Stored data
◆ ◆ ◆ ◆
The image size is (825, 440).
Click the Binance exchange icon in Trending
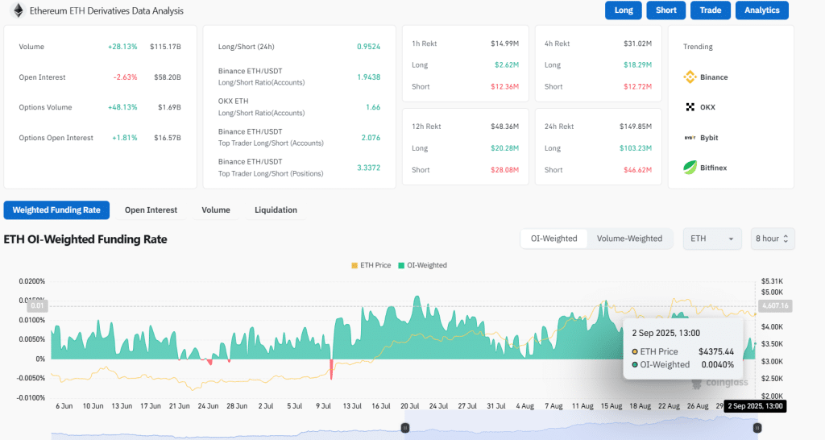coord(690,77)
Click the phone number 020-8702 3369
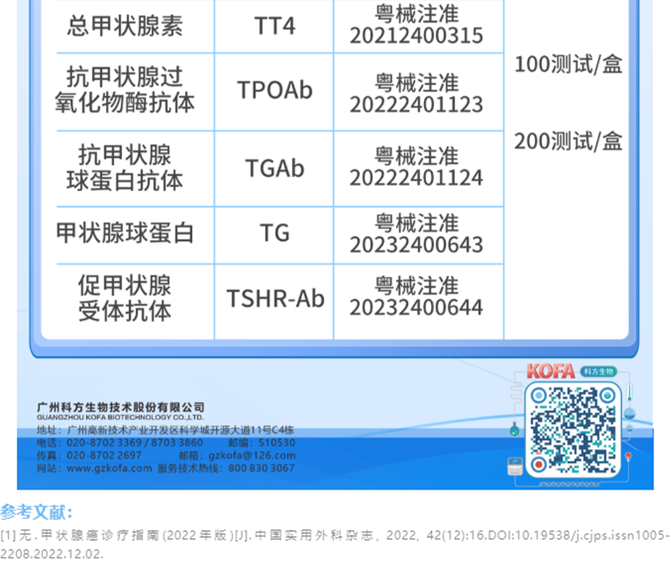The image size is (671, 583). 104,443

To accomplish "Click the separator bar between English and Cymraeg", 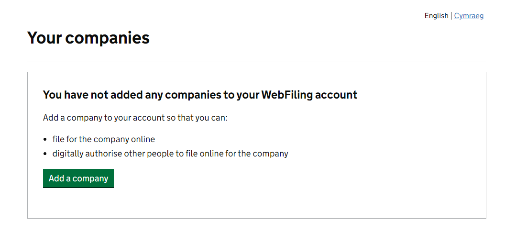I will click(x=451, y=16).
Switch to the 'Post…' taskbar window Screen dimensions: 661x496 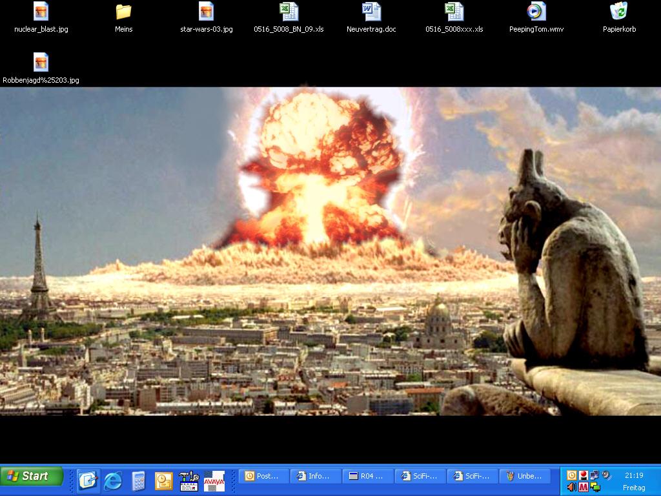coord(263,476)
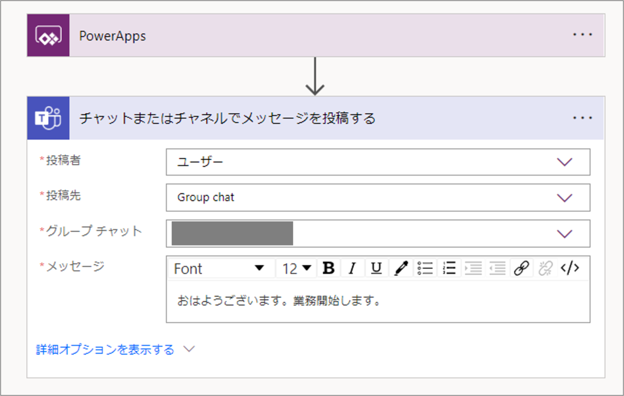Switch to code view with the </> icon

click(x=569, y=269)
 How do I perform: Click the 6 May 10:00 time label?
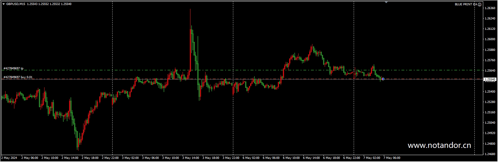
◆ ◆ ◆ ◆
Starting at the top of the data and stopping after the line that contains "The image size is (671, 583). 104,443", rewrite those lines with "phone number" swapped for "telephone number" and everything else unchanged. Omit the pictures.

## IN RESPONSE:
The image size is (825, 440).
Click the Binance exchange icon in Trending
coord(690,77)
Click the telephone number 020-8702 3369
The image size is (671, 583). 104,443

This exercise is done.